With this in mind, before contacting the recruitment agency of choice or scouring LinkedIn, take pen to paper to tally up all the costs and work out what the most cost-efficient option solution is.
If you do decide to employ workers from abroad, use a streamlined HR administration system such as Beneple. Beneple can be used to easily update employee details, help your company keep track of Emirates IDs, visas and labour cards. Beneple also gives automatic reminders when these are nearing expiry, helping the avoidance of any nasty shocks!
Cost of bad hires
Every business occasionally makes the mistake of hiring a candidate who looks perfect on paper and who can talk the talk, but when it comes to it, can’t walk the walk. This is the risk your company takes when remote hiring. Having to dismiss and re-recruit a new employee is a costly affair, not to mention the additional time taken to organise new visas etc.
Hiring locally following face-to-face interviews and offering work trials is generally considered best practice when recruiting.
If you do decide to hire remotely, make sure to research any candidate thoroughly via the Internet.
For virtual recruitment, social media can be a great tool. The amount of personal information, good and bad, people share on Twitter and Facebook is endless. Two minutes scanning a potential employees social media feed can give you a better understanding of their character and reliability, when compared to combing through their CV.
Internal promotion and succession planning
One of the biggest causes of employee disgruntlement is being passed over for promotion when a company employs an outside candidate. Before thinking of cherry picking talent from elsewhere, remember the assets your company already have, your existing staff. Promoting from within, and training up current employees to fill vacancies, rather than relying on external recruitment, can often be cheaper in the long run, and increase staff morale, showing that a company rewards hard work and talent.
Also, companies that solely recruit from abroad, ignoring home-grown talent, often gain a poor corporate image. This is particularly true in the UK, where many companies have a reputation for exploiting low waged foreign labour, instead of recruiting and training local talent. The UK government is now considering naming and shaming such organizations, as well as charging companies £2,000, around 9,700 AED, for each non-EU foreign worker a business employs.

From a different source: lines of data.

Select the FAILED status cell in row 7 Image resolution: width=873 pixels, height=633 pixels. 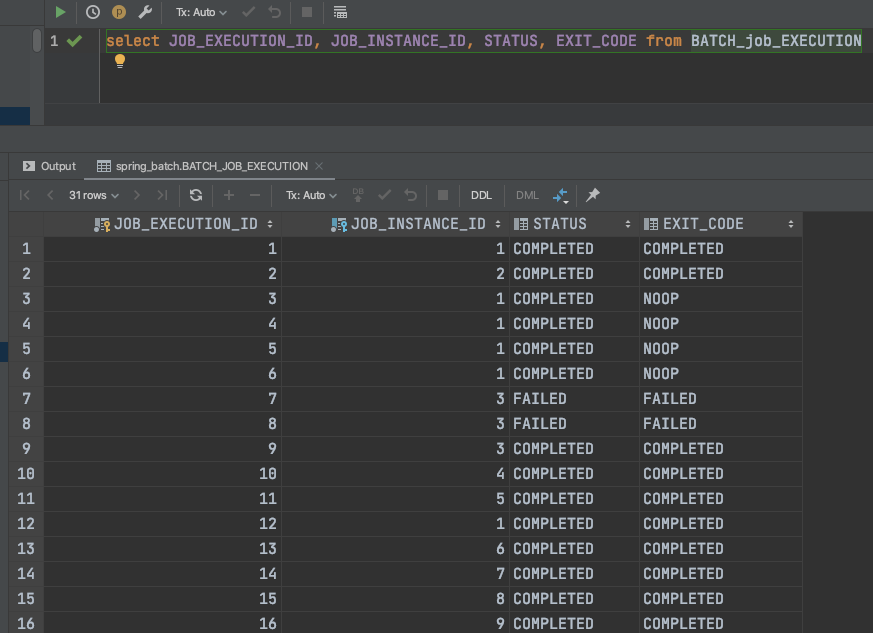click(x=573, y=399)
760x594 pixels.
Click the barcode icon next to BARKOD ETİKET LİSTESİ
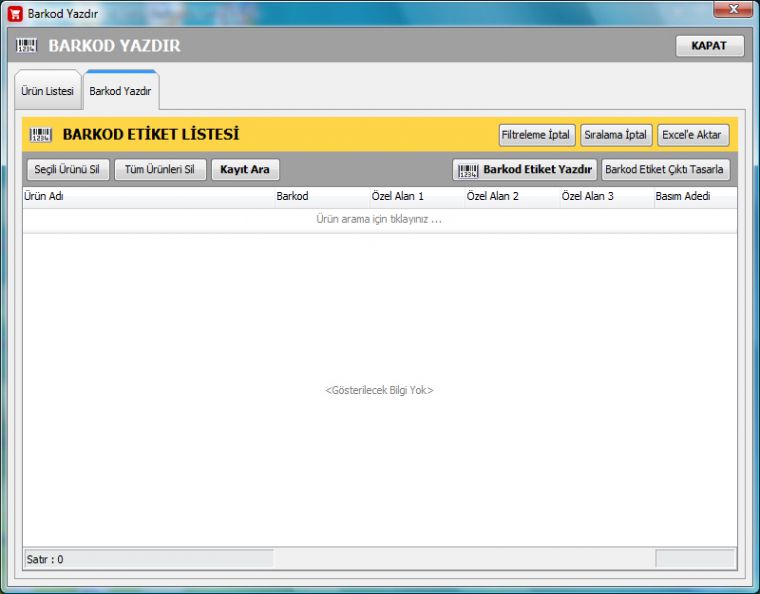41,135
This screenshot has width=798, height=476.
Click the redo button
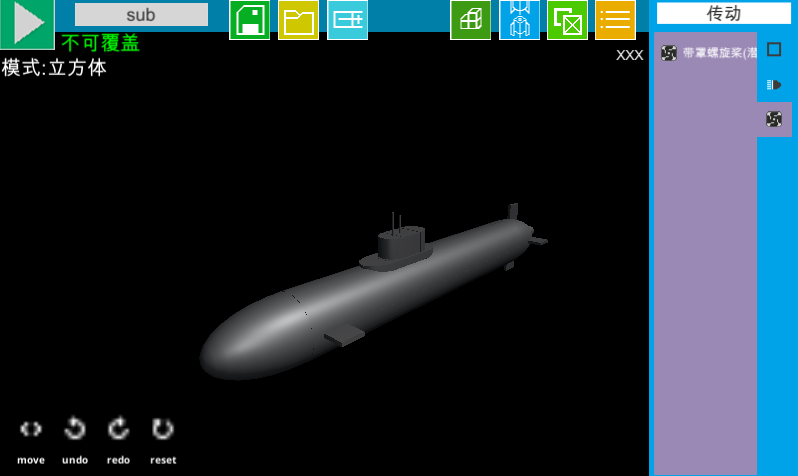click(x=119, y=429)
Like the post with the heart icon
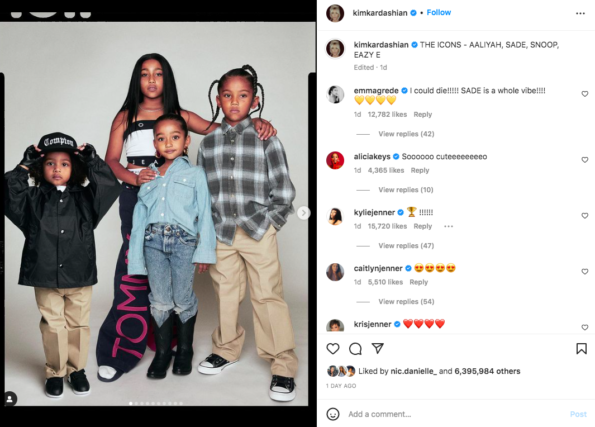595x427 pixels. tap(333, 348)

Bottom line – Hiring from overseas, internal promotions and nurturing talent
Recruiting from abroad is a great way to increase talent, whilst blending different skill sets and backgrounds can often lead to superior results on a number of levels.

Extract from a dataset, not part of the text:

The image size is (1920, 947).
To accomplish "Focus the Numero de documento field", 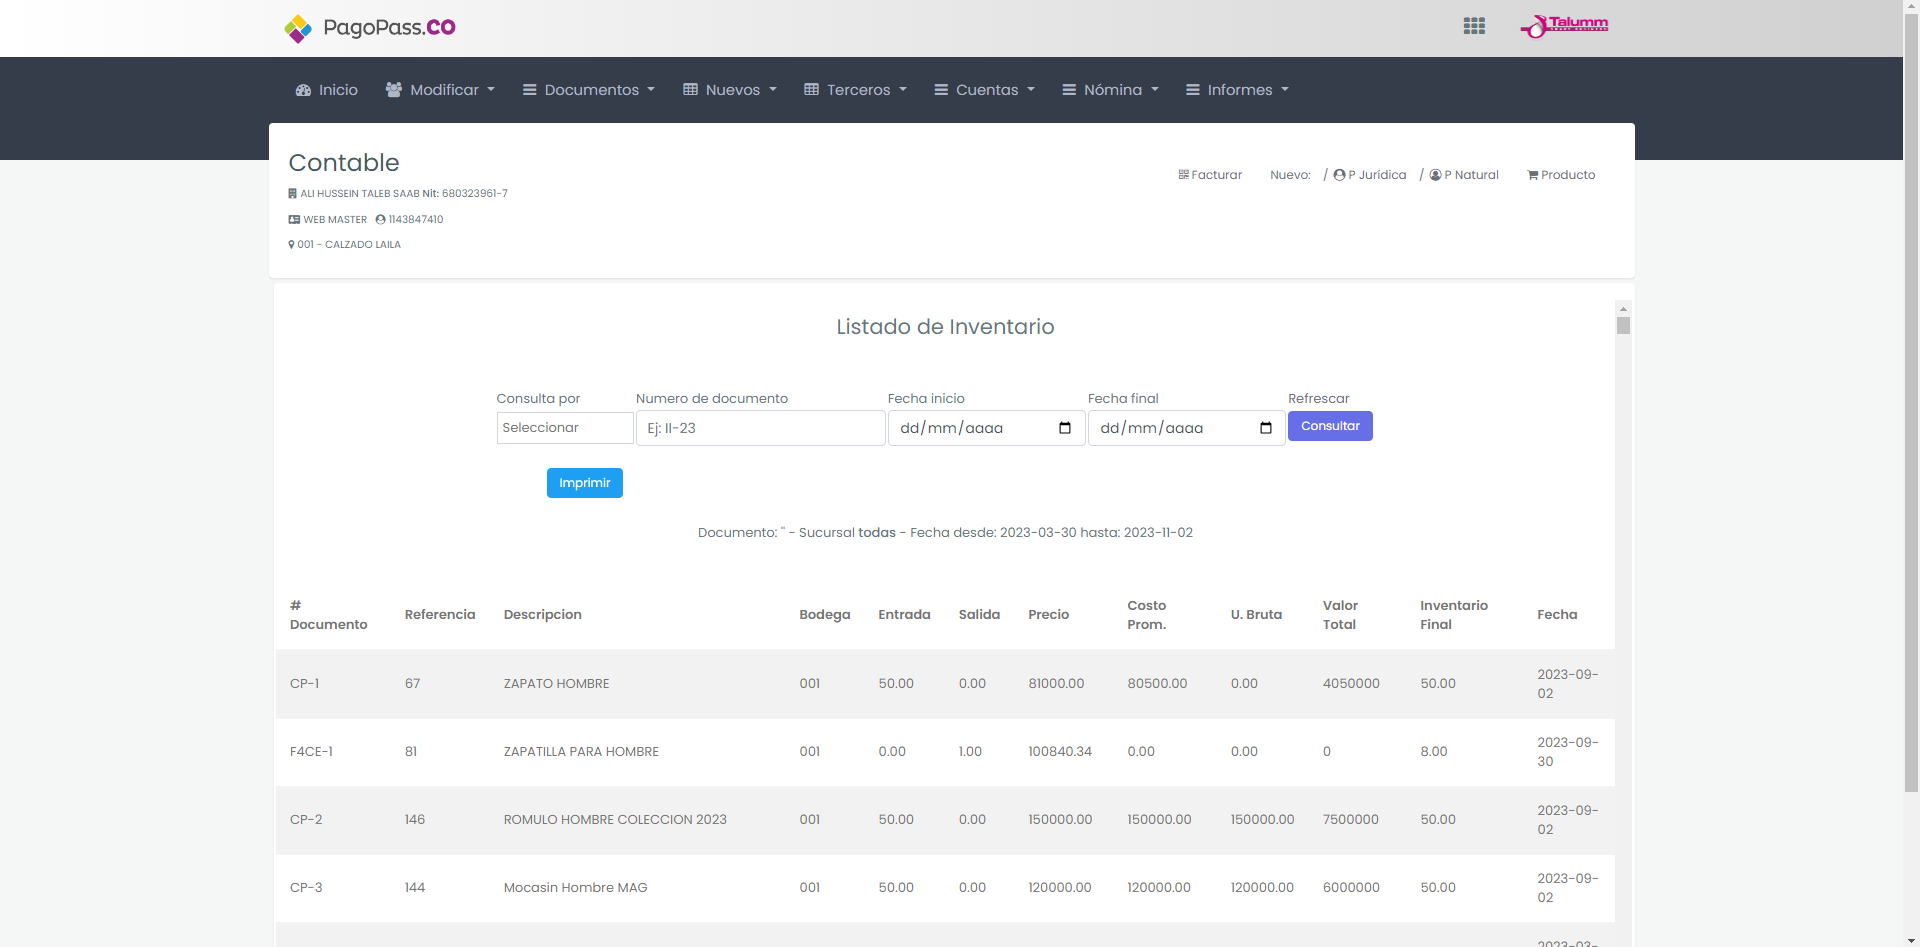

On the flip side, overseas recruitment can be a costly affair and a bureaucratic nightmare, leading you to be stuck with the wrong employee, potentially creating resentment among your existing employees and local community alike.
The maxim here: always do your homework!
Calculate the full cost of foreign recruitment, research your candidates from top to toe, consider promoting from within whilst training local candidates where possible.
Your people are your biggest asset, so do your research and hire wisely.